▸ RECORDS SUPPLIED
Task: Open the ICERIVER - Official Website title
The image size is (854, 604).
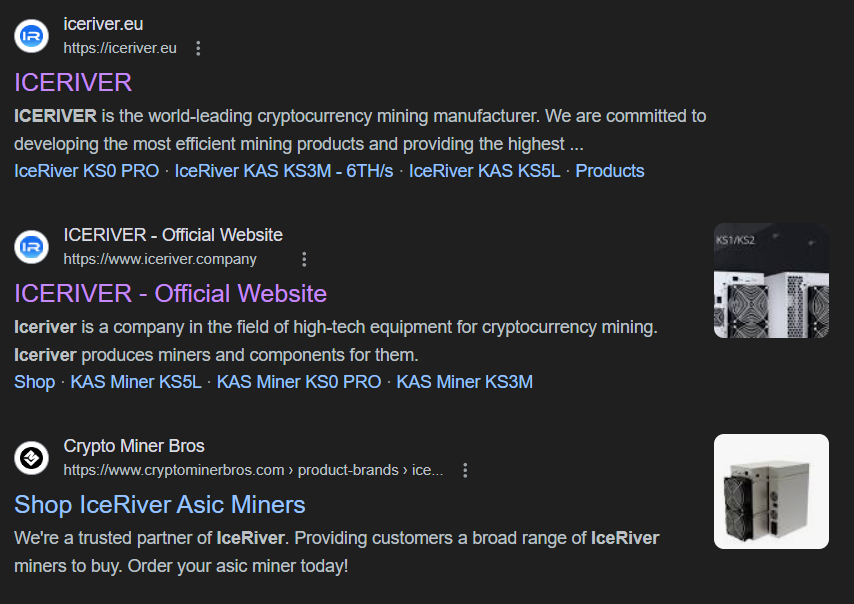Action: pos(170,294)
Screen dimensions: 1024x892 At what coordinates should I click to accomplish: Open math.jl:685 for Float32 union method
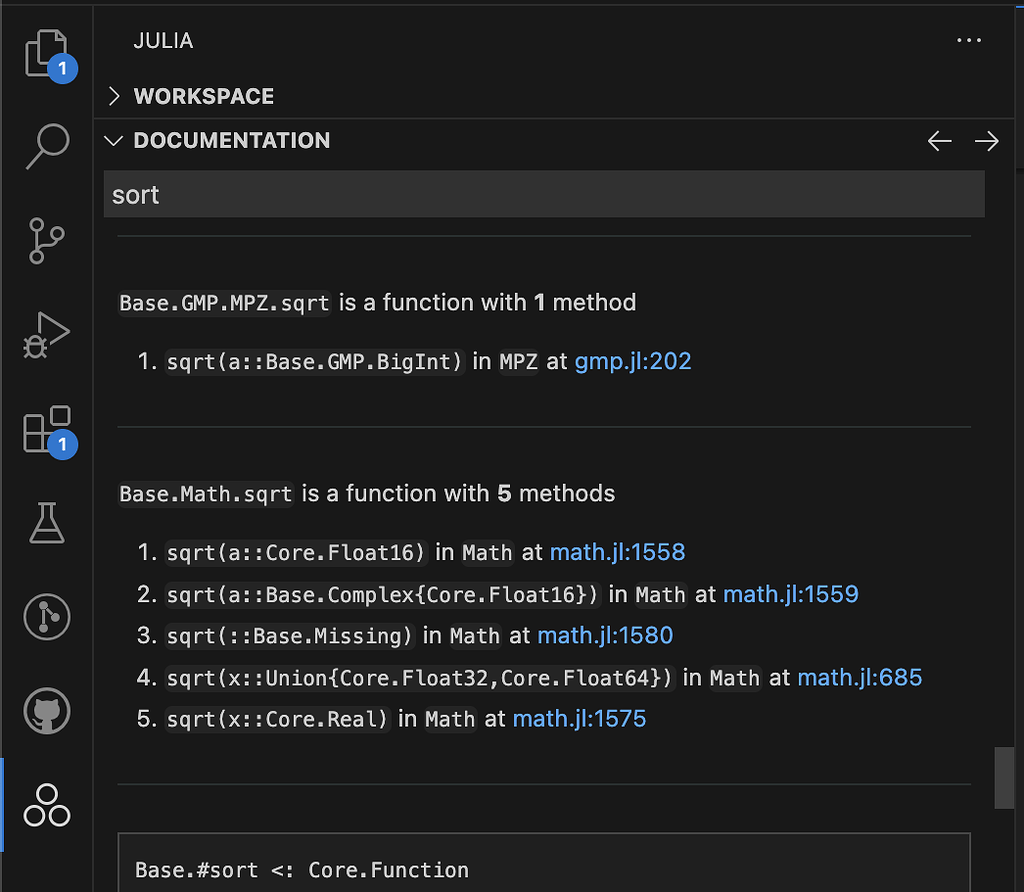click(860, 677)
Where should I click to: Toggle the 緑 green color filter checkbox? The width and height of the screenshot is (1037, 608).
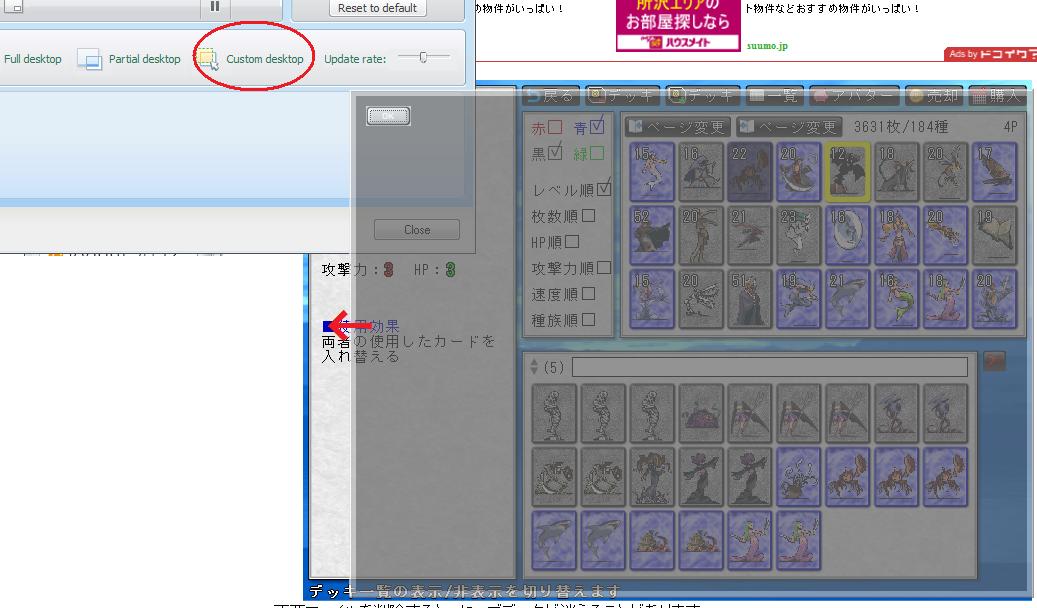597,153
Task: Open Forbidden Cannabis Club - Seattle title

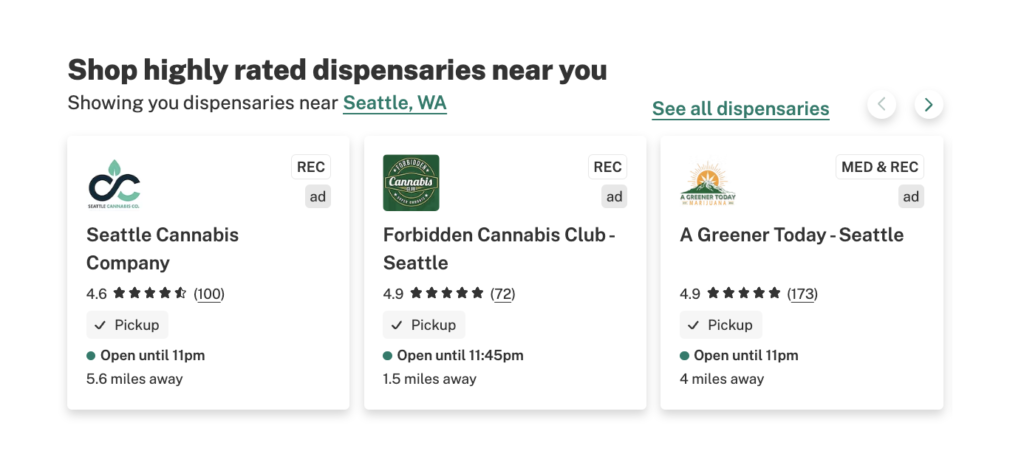Action: [x=498, y=249]
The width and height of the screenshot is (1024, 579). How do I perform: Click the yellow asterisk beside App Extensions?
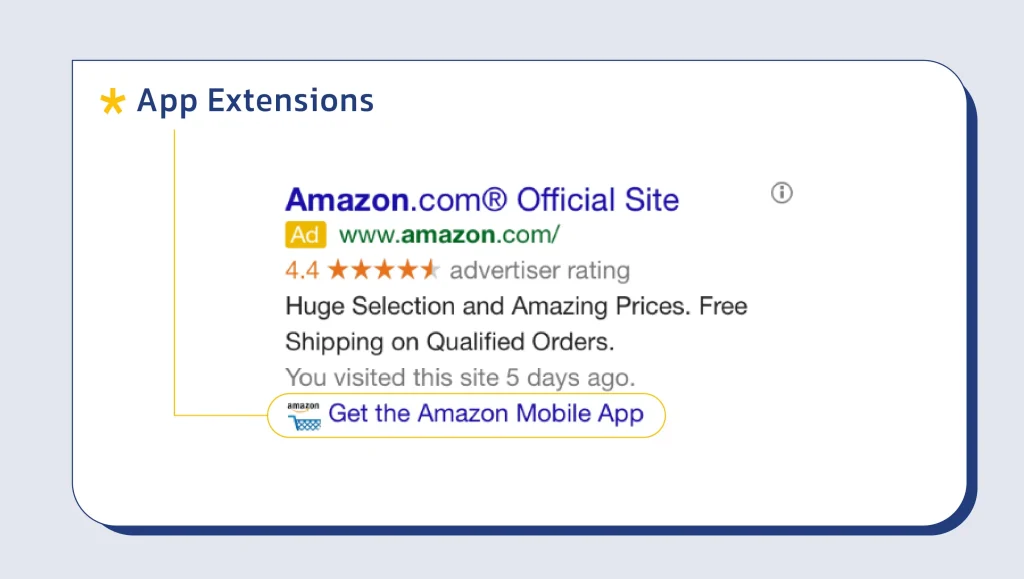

▸ TASK TO COMPLETE
Would you mind returning each entry above word for word, skipping the images?

▸ SOLUTION TO THE EXERCISE
Task: Open the ICERIVER - Official Website title
The image size is (854, 604).
Action: pos(170,294)
Screen dimensions: 1024x892 At what coordinates should I click to accomplish: Open math.jl:685 for Float32 union method
click(860, 677)
Where should I click to: Toggle the 緑 green color filter checkbox? The width and height of the screenshot is (1037, 608).
597,153
Task: Open Forbidden Cannabis Club - Seattle title

Action: [x=498, y=249]
The width and height of the screenshot is (1024, 579). How do I perform: Click the yellow asterisk beside App Extensions?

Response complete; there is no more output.